Palestinian auto racing team

The Speed Sisters were an all-female, Palestinian automobile racing team that competed on the West Bank's professional car racing circuit.

==History==
The team was formed in 2009 with support from the British Consulate in Jerusalem. Because the British Consulate funded a race car for them, the car flew both Palestinian and British flags.

Karen McLuskie, a British Consulate representative and head of the British effort to sponsor women's car racing in the Palestinian territories, predicted that 2011 would be the Speed Sisters’ year and more ladies would join the team.

The women competed in regular races against men, including the Speed Test, an annual race that began in 2005.

Team captain, Suna Aweidah, described the racing team as "a dream come true," although she acknowledged that her "family was not happy for me to start participating in this kind of sport." Team member Mona Ennab can boast that she was "the first girl to make the race here in Palestine." The head of the Palestinian Motorsport Federation, Khaled Khadoura, says that the women are serious competitors, and that he is "very proud to see our young women today taking an interest in race car driving, and training in order to improve themselves." One member was ranked among the top ten racers on the Palestinian circuit.
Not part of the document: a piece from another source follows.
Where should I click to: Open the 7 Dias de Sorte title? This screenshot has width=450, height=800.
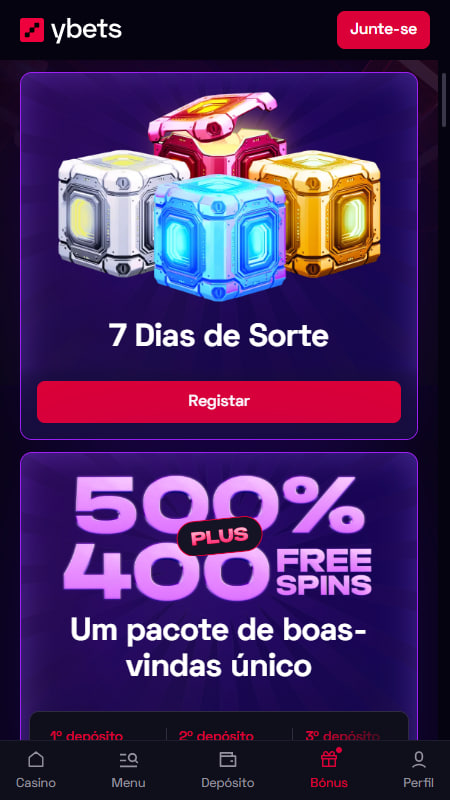click(x=219, y=337)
The team, which has already broken stereotypes in a male-dominated society, is breaking more by welcoming Sahar Jawabrah, its first member to wear the hijab, or Islamic head scarf. Safety-conscious, she covers the hijab with a helmet when racing. But women who drive race cars are not applauded in all quarters. With auto racing growing in popularity throughout the Muslim world, some Muslim clerics have condemned it for being frivolous and un-Islamic. Others call it haram, or forbidden according to Islamic law. One shopkeeper in Ramallah told a reporter that it is not an appropriate sport for Palestinian society, and that he, "would not allow my wife, my sister or my daughter to race."

In 2013, Anthony Bourdain took a ride with the Speed Sisters in his Emmy award-winning series Anthony Bourdain: Parts Unknown, which aired on CNN. It was the second episode of the second season, titled Jerusalem.

In 2015, the documentary film Speed Sisters was released, which details the exploits of the racing crew.